> [Set task]: Count the lines in the rows below that contain the string "Choose", with uppercase and lowercase treated as different. Give only the number.

== Extracted information ==

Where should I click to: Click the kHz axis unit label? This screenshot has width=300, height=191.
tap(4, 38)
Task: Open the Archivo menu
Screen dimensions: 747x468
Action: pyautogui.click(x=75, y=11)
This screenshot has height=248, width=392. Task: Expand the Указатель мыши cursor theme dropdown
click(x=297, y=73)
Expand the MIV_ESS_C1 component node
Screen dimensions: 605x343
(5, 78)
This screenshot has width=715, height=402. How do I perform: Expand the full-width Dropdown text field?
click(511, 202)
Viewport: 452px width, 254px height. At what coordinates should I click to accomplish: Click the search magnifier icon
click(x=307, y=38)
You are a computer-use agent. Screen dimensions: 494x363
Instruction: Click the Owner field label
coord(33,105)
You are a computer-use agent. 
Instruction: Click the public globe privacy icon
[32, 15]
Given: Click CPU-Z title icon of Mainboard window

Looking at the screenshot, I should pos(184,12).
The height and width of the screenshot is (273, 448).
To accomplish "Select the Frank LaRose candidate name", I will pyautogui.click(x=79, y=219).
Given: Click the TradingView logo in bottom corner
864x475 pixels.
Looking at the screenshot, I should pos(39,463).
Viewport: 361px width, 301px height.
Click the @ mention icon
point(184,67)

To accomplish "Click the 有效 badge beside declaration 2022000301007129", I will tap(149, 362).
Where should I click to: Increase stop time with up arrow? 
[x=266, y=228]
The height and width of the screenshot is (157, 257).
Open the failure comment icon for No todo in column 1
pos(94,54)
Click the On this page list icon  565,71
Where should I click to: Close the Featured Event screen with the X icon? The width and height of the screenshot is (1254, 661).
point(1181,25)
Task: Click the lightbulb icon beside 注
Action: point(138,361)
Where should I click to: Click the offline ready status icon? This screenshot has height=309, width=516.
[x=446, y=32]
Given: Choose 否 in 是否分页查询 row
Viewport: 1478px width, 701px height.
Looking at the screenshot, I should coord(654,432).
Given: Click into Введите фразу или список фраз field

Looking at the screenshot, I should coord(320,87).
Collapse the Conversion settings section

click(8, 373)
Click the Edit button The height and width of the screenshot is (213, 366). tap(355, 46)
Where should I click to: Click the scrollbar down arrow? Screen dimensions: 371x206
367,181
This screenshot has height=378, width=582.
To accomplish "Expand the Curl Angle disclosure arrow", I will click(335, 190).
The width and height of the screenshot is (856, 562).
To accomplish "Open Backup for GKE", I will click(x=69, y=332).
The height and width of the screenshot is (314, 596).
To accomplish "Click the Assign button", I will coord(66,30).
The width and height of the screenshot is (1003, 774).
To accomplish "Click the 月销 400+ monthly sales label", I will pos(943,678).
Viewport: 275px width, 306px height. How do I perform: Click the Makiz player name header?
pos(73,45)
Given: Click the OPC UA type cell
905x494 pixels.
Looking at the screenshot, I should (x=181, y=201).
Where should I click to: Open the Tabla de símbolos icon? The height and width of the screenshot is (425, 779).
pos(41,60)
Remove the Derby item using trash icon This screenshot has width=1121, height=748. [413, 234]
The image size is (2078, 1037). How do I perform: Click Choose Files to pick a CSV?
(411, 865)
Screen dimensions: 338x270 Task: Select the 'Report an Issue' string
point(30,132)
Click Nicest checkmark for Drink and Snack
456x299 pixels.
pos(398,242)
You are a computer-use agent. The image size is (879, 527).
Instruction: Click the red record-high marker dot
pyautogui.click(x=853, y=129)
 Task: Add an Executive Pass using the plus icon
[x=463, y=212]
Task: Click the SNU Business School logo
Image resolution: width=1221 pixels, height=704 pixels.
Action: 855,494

===

> [Exercise answer]: 2